Copy out each line in the rows below that contains the word "action".

──────── TASK INPUTS ────────

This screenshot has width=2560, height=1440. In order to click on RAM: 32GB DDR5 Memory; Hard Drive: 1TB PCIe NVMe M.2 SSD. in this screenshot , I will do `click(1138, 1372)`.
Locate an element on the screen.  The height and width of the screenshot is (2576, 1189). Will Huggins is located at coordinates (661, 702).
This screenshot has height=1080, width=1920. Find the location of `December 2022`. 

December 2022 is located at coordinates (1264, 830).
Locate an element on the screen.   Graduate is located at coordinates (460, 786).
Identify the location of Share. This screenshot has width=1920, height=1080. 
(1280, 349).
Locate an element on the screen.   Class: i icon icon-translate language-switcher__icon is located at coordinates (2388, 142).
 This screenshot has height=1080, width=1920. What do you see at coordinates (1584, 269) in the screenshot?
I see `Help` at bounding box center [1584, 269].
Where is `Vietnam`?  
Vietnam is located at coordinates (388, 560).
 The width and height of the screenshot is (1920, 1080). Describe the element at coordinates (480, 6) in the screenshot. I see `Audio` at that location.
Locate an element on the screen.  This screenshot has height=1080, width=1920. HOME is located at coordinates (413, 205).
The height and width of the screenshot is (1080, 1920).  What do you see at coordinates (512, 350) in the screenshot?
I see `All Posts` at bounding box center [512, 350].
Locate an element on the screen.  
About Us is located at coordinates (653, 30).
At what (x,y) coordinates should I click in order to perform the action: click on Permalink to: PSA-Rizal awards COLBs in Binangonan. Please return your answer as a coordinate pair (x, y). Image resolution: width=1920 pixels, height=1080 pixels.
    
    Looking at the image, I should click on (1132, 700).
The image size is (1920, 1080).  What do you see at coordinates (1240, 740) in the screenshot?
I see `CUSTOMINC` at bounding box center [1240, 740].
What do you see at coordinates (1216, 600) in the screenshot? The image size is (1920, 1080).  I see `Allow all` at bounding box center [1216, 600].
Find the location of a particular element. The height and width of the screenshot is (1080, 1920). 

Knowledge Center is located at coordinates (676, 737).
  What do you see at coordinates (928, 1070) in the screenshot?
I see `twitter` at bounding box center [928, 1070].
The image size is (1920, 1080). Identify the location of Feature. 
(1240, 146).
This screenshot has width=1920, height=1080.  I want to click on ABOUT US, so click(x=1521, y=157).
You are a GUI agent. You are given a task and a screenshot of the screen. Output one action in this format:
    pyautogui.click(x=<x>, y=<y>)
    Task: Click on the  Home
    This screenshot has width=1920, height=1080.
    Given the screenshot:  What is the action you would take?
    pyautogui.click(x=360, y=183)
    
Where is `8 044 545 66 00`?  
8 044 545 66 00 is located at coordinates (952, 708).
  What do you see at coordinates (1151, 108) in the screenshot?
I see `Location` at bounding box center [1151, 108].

────────

### ANSWER TO THIS PROBLEM:
At what (x,y) coordinates should I click in order to perform the action: click on Permalink to: PSA-Rizal awards COLBs in Binangonan. Please return your answer as a coordinate pair (x, y). Image resolution: width=1920 pixels, height=1080 pixels.
You are a GUI agent. You are given a task and a screenshot of the screen. Output one action in this format:
    Given the screenshot:  What is the action you would take?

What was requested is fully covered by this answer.